The general treatment proceeds on an a priori presumption and a critical principle. The a priori presumption is that in Canada where verse and prose which possess all degrees of worth have for more than a century and a half been produced in the English language and which had English poetry and prose for models, there must be a respectable residue of authentic literature written by native-born and resident émigré Canadian authors. In a phrase, the fact of a Canadian Literature is presumed. The critical principle employed in the treatment is this: that however insignificant, from the point of view of world literature, Canadian Literature may be, it is important to Canadians themselves. For however unimportant Canadian historical romances, Canadian humor, Canadian nature-poetry, Canadian poetic drama, Canadian realistic fiction, Canadian monodies may be when compared with the same genres in English Literature, they are the representatives of Canadian culture and of the Canadian creative spirit; if they were not extant there would be no Canadian Literature at all; and thus the Canadian people would be spiritually poorer and less significant not only to themselves but also to the world.
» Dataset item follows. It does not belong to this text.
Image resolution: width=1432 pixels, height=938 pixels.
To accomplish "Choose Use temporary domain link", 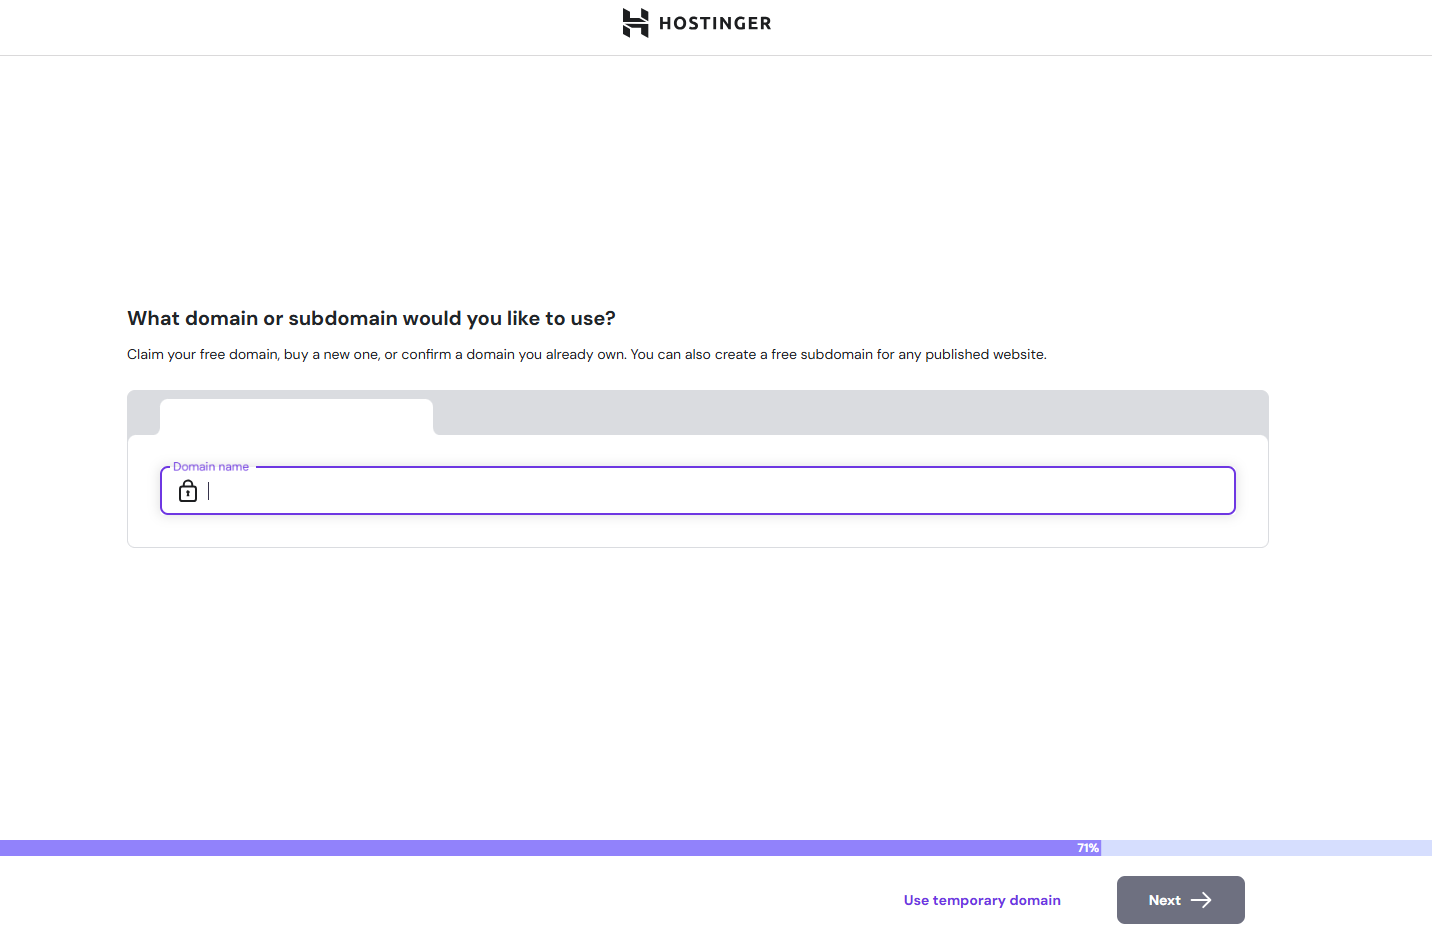I will pyautogui.click(x=982, y=900).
Some fair show of the fact of an authentic Canadian Literature may be evident from the following considerations. Let it be granted, as axiomatic, that verse and prose rise to the dignity of literature when they express and promote existence ideally—by delighting the aesthetic senses, by consoling the heart, by inspiring the moral imagination, by exalting or transporting the spirit. Judged by this four-fold test, the best Canadian poetry and imaginative prose will compare favorably with the admittedly authentic poetry and prose of many of the significant British and United States authors in the mid-Victorian era. In Canadian verse in English are genuine ‘gems’ of poetry, which, for vision, imagery, passion, lyrical eloquence, verbal music, and mastery of form and technique, are hardly, if at all, surpassed by the poetry of Coleridge, Shelley, Keats, Wordsworth, Tennyson, Swinburne.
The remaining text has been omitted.